[YOUR INSTRUCTIONS] The response must consist of the lines below from the one with "All Modern (70, 1788)" through the one with "[Slide left] (138, 716)", exactly as they appear and with both ends kept.

[PROVIDED INFORMATION]
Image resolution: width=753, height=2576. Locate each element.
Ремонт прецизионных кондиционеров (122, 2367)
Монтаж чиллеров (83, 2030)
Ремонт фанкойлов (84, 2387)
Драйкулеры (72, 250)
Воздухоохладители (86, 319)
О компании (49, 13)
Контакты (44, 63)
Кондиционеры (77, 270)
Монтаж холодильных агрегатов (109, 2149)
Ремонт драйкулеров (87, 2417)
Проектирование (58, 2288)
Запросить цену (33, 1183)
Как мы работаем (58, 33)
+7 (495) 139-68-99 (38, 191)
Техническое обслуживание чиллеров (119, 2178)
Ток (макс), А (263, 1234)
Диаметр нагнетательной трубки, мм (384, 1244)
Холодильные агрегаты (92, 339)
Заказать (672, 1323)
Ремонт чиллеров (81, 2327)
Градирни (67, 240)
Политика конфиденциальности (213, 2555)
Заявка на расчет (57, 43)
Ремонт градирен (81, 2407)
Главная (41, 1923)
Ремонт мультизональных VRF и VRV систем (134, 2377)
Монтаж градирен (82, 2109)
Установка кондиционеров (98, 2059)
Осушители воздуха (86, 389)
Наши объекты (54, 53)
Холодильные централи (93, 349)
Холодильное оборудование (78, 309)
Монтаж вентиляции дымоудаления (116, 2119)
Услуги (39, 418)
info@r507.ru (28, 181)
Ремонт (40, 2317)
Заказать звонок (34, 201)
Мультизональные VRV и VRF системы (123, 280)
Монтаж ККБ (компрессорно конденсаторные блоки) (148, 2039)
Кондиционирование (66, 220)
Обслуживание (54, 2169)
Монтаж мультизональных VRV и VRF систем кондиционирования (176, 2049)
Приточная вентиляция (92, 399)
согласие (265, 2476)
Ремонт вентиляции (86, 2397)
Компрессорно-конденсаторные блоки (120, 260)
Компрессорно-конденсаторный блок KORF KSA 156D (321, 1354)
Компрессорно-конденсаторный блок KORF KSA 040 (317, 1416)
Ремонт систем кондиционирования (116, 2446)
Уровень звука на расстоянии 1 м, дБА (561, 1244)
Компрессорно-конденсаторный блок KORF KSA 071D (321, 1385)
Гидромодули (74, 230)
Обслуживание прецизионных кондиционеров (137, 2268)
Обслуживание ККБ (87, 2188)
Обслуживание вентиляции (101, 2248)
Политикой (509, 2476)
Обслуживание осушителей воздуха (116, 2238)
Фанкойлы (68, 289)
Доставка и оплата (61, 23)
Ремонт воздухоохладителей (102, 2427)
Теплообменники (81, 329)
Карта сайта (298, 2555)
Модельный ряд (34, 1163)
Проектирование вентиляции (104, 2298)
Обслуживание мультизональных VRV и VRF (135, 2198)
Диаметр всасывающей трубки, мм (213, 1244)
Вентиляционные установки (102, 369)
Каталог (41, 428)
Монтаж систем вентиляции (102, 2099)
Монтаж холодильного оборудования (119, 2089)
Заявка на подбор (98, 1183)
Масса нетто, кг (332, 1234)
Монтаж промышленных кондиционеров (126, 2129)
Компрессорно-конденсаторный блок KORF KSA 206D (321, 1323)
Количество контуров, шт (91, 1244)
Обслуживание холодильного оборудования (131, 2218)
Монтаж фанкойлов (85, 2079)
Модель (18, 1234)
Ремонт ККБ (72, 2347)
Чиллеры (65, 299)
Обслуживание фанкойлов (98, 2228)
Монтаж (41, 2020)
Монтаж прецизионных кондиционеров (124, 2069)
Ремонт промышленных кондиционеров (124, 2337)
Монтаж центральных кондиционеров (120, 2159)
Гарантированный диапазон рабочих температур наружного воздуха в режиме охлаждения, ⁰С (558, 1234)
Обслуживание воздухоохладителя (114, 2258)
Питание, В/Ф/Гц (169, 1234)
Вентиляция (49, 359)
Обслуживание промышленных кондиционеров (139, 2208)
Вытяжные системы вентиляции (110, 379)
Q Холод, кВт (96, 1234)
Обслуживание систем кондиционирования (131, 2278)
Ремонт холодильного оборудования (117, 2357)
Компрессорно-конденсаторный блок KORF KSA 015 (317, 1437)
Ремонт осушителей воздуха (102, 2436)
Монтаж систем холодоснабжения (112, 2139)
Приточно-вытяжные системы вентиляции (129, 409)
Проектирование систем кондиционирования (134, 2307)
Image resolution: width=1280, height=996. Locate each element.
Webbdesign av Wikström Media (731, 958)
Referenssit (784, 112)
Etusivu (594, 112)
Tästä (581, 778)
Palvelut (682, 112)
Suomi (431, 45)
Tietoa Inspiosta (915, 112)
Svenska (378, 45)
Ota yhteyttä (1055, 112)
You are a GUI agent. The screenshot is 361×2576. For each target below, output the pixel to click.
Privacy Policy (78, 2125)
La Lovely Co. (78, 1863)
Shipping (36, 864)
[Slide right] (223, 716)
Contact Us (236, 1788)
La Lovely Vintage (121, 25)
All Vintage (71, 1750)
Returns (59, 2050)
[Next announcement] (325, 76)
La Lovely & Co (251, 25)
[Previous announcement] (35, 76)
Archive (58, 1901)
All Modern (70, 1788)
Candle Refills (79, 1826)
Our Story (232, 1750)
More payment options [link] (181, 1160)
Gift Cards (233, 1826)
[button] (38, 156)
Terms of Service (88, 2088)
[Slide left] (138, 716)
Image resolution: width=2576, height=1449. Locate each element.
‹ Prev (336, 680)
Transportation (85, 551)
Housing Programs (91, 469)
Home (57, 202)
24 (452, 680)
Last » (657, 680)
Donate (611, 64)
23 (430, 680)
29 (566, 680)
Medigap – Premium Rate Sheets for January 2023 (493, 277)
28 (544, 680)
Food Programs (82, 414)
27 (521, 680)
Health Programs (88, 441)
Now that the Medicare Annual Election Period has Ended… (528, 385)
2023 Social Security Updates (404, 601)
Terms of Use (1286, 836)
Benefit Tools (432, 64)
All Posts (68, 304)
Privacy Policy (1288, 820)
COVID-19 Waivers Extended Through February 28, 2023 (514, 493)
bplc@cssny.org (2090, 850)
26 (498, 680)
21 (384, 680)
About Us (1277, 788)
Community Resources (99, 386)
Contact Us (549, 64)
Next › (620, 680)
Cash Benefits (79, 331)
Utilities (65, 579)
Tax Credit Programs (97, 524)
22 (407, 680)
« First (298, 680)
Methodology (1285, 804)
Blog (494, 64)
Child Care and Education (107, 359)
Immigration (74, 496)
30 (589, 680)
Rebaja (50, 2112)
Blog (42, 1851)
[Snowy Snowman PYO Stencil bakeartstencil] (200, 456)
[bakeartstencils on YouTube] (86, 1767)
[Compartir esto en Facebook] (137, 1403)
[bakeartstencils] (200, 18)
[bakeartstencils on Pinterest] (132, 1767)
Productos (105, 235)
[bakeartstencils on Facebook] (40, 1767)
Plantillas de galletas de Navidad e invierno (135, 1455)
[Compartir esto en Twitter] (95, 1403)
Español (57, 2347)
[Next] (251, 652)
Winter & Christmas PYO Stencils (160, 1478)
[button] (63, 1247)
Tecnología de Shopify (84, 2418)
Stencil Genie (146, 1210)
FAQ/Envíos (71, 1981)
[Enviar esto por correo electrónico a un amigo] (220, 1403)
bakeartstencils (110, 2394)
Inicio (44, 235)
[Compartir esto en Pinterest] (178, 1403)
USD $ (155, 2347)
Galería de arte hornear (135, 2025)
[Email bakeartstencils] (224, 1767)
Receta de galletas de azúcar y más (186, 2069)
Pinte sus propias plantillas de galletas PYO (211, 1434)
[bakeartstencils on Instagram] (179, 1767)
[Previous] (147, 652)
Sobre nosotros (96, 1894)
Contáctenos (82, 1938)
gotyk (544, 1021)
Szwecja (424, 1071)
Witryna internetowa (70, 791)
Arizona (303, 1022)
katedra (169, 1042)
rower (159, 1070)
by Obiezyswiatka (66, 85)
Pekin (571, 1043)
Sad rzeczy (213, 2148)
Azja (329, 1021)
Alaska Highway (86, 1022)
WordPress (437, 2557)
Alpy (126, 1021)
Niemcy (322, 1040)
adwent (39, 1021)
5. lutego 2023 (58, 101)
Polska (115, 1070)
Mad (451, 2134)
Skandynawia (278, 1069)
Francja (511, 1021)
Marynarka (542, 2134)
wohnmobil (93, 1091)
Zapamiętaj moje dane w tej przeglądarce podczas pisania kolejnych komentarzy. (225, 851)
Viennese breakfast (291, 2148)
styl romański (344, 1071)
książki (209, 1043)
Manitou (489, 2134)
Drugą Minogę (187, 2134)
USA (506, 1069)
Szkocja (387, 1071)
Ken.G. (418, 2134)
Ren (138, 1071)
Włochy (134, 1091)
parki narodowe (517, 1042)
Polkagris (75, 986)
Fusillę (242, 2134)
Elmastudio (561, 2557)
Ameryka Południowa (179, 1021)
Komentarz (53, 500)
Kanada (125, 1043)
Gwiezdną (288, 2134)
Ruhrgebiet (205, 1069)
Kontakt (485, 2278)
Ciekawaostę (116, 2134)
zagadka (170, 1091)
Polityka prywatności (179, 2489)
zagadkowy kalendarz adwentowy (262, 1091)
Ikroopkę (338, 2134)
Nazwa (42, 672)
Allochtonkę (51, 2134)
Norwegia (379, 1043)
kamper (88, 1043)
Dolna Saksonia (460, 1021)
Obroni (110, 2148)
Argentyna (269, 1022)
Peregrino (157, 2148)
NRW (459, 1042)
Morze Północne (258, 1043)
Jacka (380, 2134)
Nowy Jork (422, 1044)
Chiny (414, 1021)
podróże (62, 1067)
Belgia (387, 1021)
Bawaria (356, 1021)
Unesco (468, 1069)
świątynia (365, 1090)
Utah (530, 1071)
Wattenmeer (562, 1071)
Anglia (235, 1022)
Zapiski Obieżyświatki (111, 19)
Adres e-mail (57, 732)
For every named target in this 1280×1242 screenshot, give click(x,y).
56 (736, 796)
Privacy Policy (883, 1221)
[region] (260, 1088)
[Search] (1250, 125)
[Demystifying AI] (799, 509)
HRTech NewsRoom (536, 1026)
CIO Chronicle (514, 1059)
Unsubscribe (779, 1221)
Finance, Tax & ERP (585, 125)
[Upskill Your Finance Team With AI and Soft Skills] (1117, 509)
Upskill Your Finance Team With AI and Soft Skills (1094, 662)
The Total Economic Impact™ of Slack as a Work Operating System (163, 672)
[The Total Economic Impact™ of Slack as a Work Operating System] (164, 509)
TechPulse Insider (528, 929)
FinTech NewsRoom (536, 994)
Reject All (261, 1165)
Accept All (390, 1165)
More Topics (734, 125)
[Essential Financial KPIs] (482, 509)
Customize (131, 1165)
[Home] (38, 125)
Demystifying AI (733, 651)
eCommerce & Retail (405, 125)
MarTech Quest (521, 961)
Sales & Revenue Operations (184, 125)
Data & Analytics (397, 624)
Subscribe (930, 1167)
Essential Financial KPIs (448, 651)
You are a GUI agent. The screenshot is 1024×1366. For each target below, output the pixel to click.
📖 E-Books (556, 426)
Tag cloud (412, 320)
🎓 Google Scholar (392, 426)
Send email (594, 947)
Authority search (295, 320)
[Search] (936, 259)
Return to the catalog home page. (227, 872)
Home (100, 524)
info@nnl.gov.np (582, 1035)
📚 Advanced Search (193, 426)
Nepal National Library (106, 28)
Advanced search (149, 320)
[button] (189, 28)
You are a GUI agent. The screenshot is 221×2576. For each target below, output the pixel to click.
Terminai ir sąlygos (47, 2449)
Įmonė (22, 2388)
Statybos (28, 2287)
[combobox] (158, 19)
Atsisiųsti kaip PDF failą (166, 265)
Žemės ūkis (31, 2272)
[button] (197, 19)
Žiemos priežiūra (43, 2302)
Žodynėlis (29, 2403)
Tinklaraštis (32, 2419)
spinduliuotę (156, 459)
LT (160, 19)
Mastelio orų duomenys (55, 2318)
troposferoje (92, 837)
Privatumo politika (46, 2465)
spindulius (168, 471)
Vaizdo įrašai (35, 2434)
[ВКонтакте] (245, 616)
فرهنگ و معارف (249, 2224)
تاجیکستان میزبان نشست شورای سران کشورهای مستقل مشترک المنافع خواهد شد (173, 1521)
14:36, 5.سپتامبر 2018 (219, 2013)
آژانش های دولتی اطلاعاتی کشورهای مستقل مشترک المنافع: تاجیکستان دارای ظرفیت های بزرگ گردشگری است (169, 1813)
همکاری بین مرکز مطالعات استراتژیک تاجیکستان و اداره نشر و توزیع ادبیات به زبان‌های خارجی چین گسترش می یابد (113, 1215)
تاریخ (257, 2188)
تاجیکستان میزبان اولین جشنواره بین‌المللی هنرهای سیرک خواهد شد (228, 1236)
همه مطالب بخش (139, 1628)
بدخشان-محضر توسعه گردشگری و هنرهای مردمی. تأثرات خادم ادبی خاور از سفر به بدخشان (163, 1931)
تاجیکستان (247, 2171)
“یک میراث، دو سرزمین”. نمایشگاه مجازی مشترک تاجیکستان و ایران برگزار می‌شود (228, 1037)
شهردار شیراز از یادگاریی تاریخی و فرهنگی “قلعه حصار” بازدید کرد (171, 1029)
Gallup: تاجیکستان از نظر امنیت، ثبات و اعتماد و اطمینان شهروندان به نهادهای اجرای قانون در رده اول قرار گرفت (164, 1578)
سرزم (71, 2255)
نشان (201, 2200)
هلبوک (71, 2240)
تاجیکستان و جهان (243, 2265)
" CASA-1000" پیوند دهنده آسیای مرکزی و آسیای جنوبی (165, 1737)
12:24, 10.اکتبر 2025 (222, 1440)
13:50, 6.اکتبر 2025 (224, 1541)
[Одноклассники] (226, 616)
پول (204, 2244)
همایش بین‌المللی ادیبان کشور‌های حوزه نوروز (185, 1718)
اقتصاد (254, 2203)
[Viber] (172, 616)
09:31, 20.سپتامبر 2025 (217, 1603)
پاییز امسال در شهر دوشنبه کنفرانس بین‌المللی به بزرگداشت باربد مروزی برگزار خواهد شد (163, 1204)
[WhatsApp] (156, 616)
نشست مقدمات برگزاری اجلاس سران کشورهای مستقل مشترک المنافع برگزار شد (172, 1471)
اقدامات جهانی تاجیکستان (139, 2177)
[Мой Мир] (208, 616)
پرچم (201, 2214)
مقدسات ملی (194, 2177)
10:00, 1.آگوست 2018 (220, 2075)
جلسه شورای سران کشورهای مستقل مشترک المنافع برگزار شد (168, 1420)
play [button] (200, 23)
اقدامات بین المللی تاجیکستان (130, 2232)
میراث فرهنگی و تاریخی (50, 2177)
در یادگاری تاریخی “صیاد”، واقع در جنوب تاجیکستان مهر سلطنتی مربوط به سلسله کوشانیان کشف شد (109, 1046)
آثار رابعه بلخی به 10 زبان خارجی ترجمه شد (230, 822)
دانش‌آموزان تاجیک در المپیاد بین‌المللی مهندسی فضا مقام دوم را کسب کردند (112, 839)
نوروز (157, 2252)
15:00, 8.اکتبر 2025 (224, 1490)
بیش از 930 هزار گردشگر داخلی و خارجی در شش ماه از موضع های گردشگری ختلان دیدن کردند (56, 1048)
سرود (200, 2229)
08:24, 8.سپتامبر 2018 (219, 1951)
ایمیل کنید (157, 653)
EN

[RESPONSE AREA]
All Modern (70, 1788)
Candle Refills (79, 1826)
Our Story (232, 1750)
More payment options [link] (181, 1160)
Gift Cards (233, 1826)
[button] (38, 156)
Terms of Service (88, 2088)
[Slide left] (138, 716)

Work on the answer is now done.